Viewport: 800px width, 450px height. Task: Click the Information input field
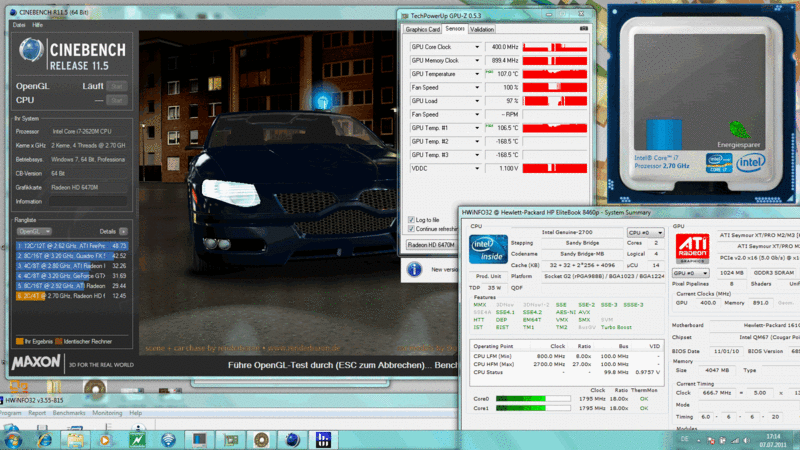click(90, 200)
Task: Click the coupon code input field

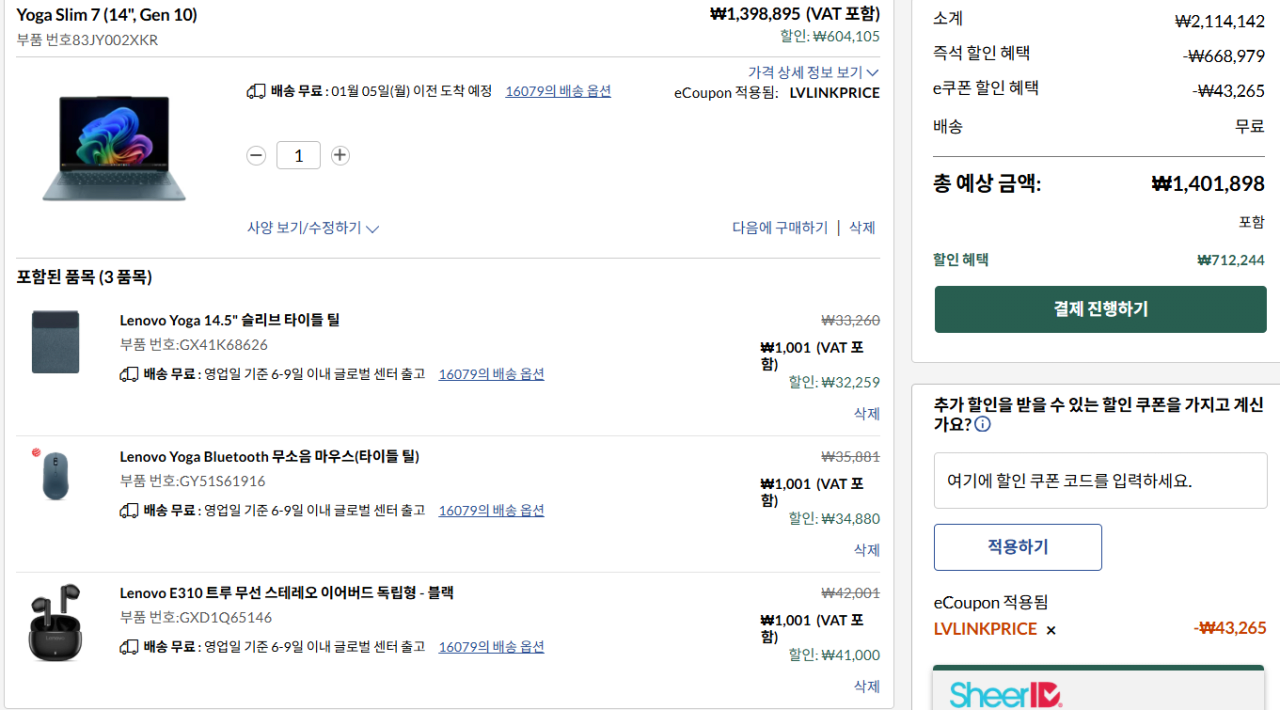Action: click(1100, 480)
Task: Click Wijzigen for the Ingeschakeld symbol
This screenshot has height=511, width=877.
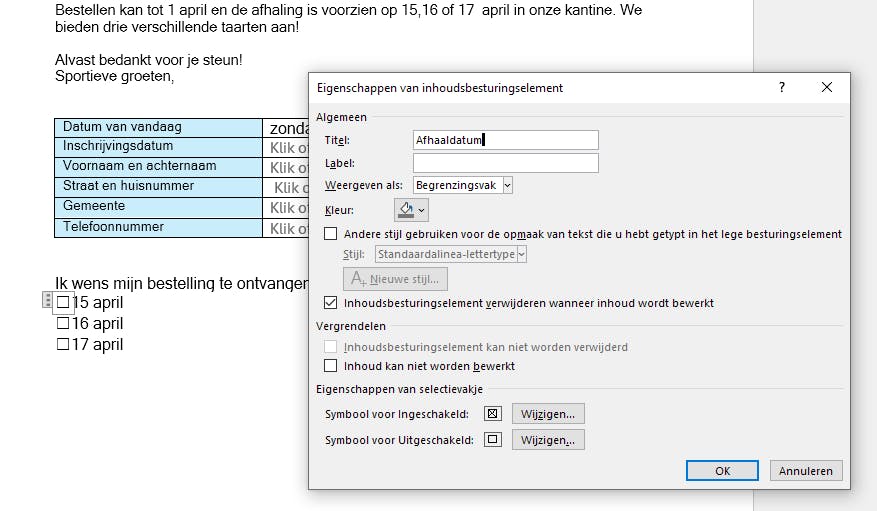Action: (x=548, y=414)
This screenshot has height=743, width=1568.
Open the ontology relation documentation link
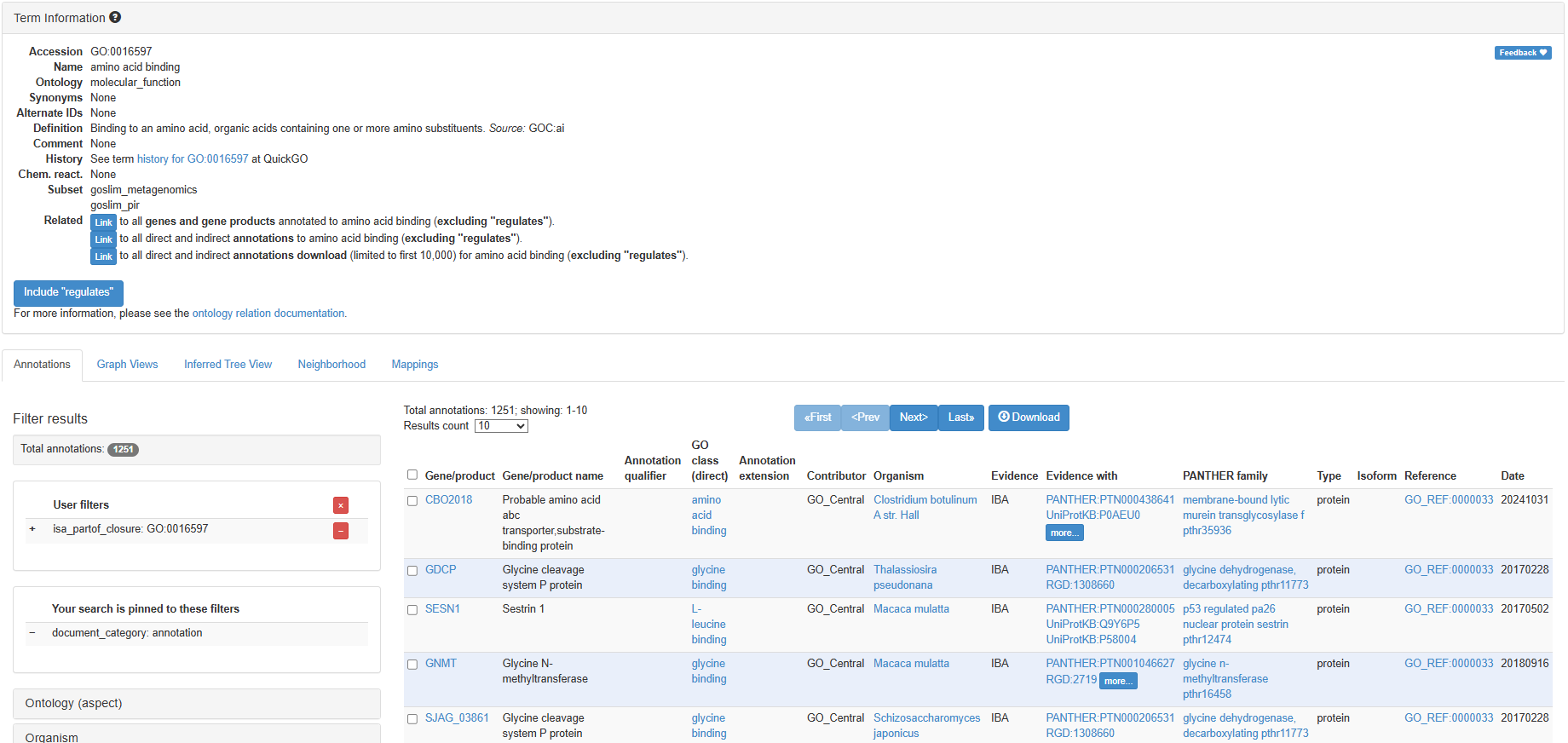268,314
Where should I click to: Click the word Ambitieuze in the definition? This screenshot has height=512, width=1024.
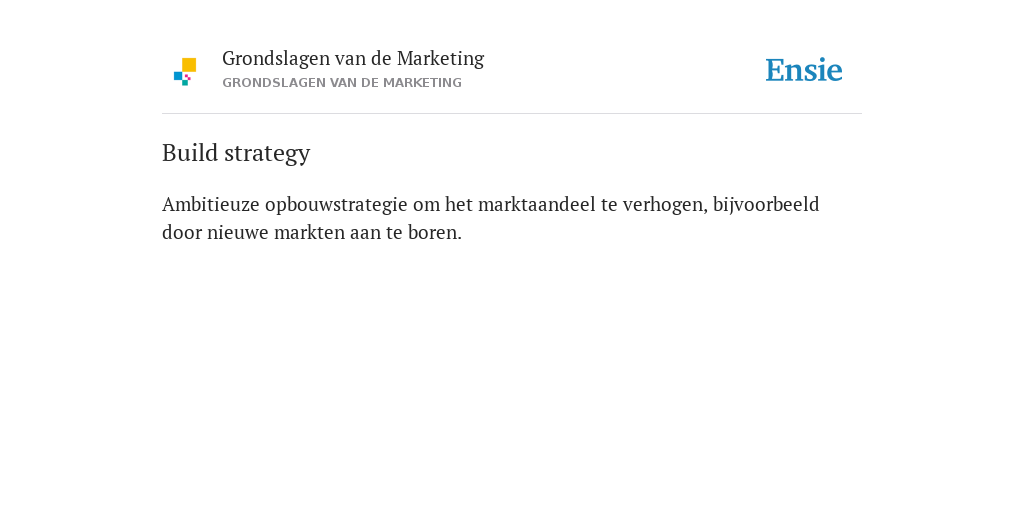click(x=210, y=204)
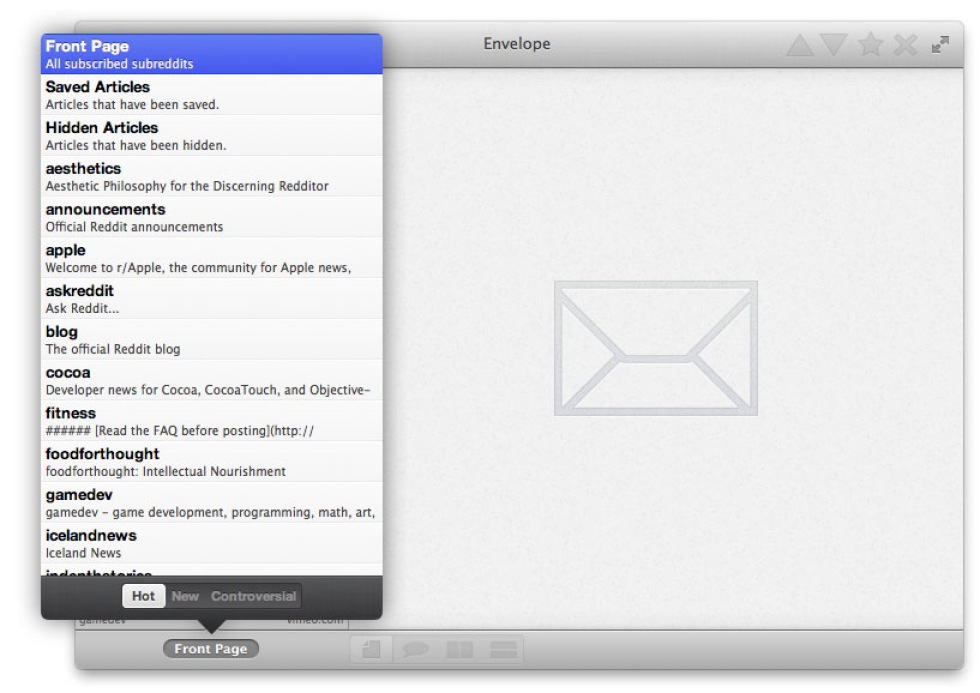Switch to article page view icon

(372, 650)
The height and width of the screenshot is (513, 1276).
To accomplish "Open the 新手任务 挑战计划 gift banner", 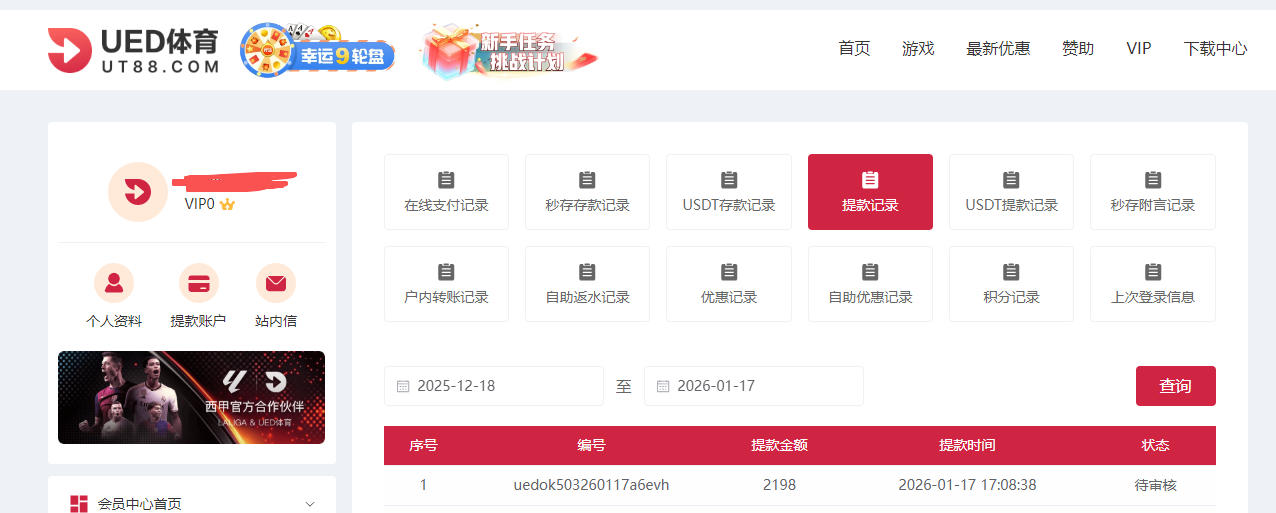I will click(509, 51).
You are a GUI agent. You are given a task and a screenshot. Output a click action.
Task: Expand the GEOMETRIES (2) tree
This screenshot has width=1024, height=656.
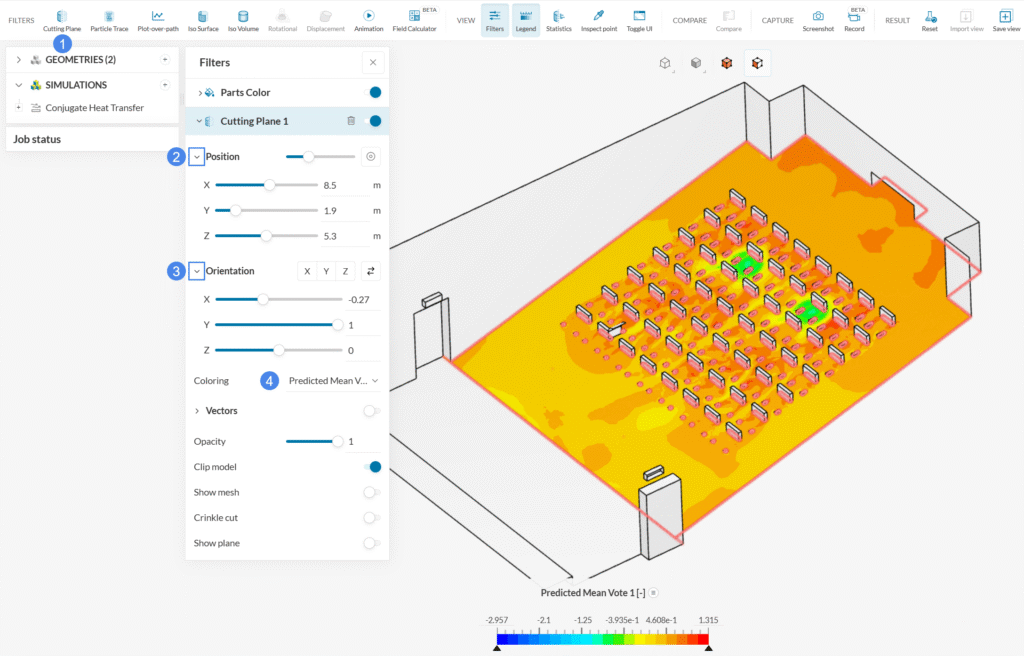pos(18,60)
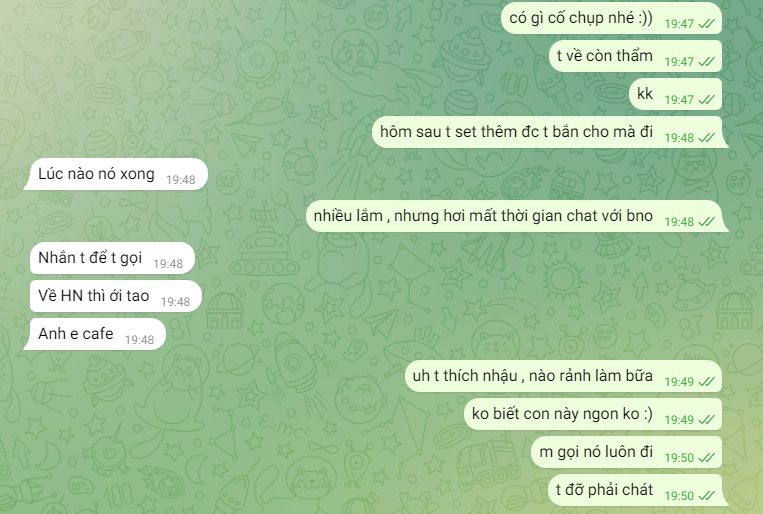Click 19:48 timestamp on 'Lúc nào nó xong'
This screenshot has width=763, height=514.
coord(181,180)
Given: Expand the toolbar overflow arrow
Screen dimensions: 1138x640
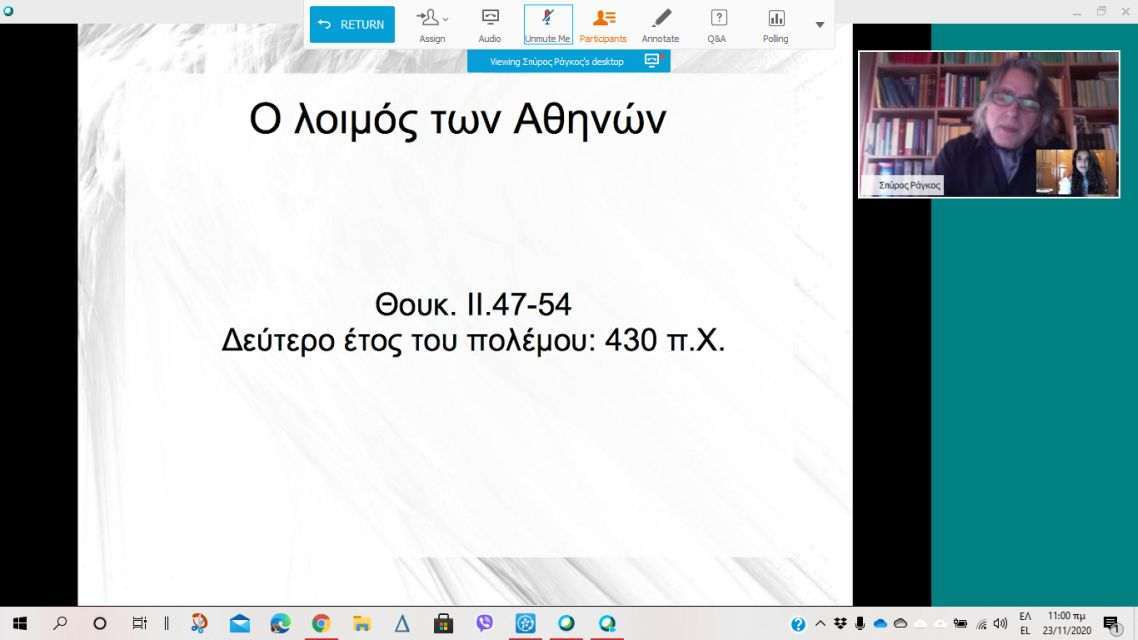Looking at the screenshot, I should [x=820, y=25].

=====

■ **ASSIGNMENT**: Return, exactly as they stand, the lines from the opening line of the listing through the line with "This screenshot has height=743, width=1568.", both ends counted, and no pictures.

■ **RESPONSE BOX**:
Viewport: 800px width, 450px height. Task: Click the Information input field
click(90, 200)
Task: Click the coupon code input field

Action: click(1100, 480)
Task: Click Wijzigen for the Ingeschakeld symbol
This screenshot has height=511, width=877.
Action: (x=548, y=414)
This screenshot has height=743, width=1568.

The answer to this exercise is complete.